-- Start Document text --
People's Republic of Stokes Croft
- PRSC Logo
- Abbreviation: PRSC
- Formation: September 22, 2007; 18 years ago
- Type: Community organization
- Headquarters: 35 Jamaica Street, Stokes Croft, Bristol
- Location: Stokes Croft, Bristol;
- Chairman: Chris Chalkley
- Website: www.prsc.org.uk

= People's Republic of Stokes Croft =

The People's Republic of Stokes Croft (PRSC) is a community organisation based in the Stokes Croft area of Bristol, England. It was launched 22 September 2007, by founding member Chris Chalkley.

Its main aim is to "provide benefit to The Community by promoting the interests of the area", which include creativity, culture and the local economy. The mission of the PRSC is to help Stokes Croft to recognise its special qualities, by improving the streetscape through direct action, and creating a sense of identity.

It has been successful in getting local people involved in how their area is developed, and encouraging and commissioning street art which has improved the appearance of formerly derelict buildings. The People's Republic of Stokes Croft rent studio space to local artists, filmmakers, and media creators. The organisation is "leading efforts to protect this unique area of Bristol from the creeping gentrification that's slowly making most of urban Britain look like a paved shopping centre forecourt."

== History ==
Chris Chalkley, a Bristol-based china seller, is named as one of the founders of the PRSC. Chalkley bought a plot of derelict land in 2006, on which he painted a mural. The mural was repeatedly painted over by the council, which encourages Chalkley to create a space for outdoor artwork.
-- End Document text --
-- Start Data section --
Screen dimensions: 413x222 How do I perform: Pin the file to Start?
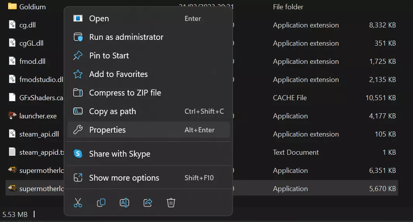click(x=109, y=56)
-- End Data section --
-- Start Data section --
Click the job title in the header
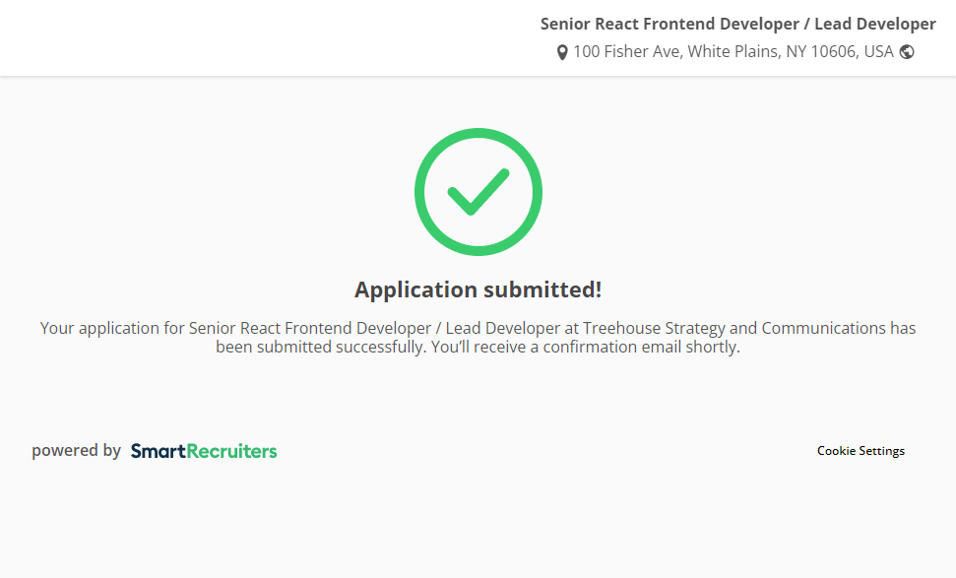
-- End Data section --
- What you have to do:
Decide whether each statement agrees with the text on the People's Republic of Stokes Croft, answering yes or no and quoting the words of the text that settle it. 1. Chris Chalkley launched the organization in September 2007. 2. The organization rents studio space to local artists. 3. The council left Chalkley's mural untouched. The entries play no part in what comes next.

- Exercise answer:
1. Yes: "It was launched 22 September 2007, by founding member Chris Chalkley."
2. Yes: "The People's Republic of Stokes Croft rent studio space to local artists, filmmakers, and media creators."
3. No: "The mural was repeatedly painted over by the council"